Researchers Develop Automated Method to Identify Fish Calls Underwater

An Oregon State University research team and collaborators have developed an automated method that can accurately identify calls from a family of fishes.

The method takes advantage of data collected by underwater microphones known as hydrophones and provides an efficient and inexpensive way to understand changes in the marine environment due to climate change and other human-caused influences, said researchers from Oregon State’s Cooperative Institute for Marine Ecosystem and Resource Studies.

The findings were published in the journal Marine Ecology Progress Series.

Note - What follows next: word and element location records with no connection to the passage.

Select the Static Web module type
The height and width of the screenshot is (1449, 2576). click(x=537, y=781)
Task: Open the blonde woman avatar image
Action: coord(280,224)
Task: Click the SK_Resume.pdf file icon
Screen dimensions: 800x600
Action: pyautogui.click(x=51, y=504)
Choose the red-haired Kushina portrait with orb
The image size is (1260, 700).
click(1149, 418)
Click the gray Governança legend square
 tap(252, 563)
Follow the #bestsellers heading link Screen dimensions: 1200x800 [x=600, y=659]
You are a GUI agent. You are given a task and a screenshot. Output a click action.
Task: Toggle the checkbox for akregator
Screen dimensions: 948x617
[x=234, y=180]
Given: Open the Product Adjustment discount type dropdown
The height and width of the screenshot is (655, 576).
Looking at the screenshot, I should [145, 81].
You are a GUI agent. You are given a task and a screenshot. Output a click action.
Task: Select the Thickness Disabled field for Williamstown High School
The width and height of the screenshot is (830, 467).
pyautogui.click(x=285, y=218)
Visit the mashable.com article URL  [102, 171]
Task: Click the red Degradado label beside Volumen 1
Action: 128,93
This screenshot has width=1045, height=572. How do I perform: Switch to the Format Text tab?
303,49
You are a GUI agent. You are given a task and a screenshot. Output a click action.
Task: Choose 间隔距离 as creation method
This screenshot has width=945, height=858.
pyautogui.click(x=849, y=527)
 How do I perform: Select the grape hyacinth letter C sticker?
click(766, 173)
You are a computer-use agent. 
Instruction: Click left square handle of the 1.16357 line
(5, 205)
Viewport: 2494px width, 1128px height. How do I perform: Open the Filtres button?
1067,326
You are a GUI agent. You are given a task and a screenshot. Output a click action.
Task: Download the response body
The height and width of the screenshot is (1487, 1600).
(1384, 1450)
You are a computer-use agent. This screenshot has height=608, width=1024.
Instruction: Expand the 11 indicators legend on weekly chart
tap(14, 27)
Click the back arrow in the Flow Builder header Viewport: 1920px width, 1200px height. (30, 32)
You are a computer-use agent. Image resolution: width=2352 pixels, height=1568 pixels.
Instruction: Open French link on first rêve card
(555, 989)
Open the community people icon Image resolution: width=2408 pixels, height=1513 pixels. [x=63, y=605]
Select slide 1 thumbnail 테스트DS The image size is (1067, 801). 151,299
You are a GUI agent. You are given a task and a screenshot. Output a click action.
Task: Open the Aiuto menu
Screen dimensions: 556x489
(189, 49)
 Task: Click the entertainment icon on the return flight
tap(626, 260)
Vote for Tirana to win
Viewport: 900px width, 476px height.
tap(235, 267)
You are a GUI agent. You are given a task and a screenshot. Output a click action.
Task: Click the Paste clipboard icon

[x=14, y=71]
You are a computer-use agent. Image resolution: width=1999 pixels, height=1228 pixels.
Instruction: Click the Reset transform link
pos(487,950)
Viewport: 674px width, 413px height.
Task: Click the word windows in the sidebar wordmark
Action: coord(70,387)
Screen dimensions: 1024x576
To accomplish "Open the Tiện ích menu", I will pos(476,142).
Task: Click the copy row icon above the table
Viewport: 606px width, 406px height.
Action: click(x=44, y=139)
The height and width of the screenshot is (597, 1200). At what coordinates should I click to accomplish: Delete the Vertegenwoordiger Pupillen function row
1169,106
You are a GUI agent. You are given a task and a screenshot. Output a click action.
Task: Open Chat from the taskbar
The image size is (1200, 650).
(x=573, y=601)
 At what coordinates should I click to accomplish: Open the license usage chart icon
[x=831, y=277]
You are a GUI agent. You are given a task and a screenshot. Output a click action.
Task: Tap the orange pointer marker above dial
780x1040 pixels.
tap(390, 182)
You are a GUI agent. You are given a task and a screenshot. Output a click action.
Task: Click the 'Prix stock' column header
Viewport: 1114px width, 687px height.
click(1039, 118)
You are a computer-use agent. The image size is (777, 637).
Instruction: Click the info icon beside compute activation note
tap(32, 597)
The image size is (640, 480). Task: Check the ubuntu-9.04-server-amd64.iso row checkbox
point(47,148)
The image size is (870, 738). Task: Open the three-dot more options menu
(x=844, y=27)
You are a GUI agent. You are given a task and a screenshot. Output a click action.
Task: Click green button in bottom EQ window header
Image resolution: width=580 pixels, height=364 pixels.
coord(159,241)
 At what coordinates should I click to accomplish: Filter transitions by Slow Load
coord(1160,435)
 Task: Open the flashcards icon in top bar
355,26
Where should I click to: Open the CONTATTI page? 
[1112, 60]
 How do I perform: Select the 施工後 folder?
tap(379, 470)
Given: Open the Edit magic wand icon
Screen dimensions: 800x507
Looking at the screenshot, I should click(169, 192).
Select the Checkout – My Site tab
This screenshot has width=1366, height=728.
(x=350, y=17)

Hydrophones are increasingly being deployed in the world’s oceans. They offer advantages over other types of monitoring because they work at night, in low-visibility conditions and over long periods of time. But techniques to efficiently analyze data from hydrophones are not well developed.

This new research led by Jill Munger when she was an undergraduate student, begins to change that. Munger came to Oregon State having worked more than 20 years in the corporate world.

An avid scuba diver, she wanted to study the ocean. She received a fellowship from CIMERS to research underwater acoustics with Joe Haxel, who at the time was at the Hatfield Marine Science Center in Newport working with National Oceanic and Atmospheric Administration’s Pacific Marine Environmental Lab’s acoustic program.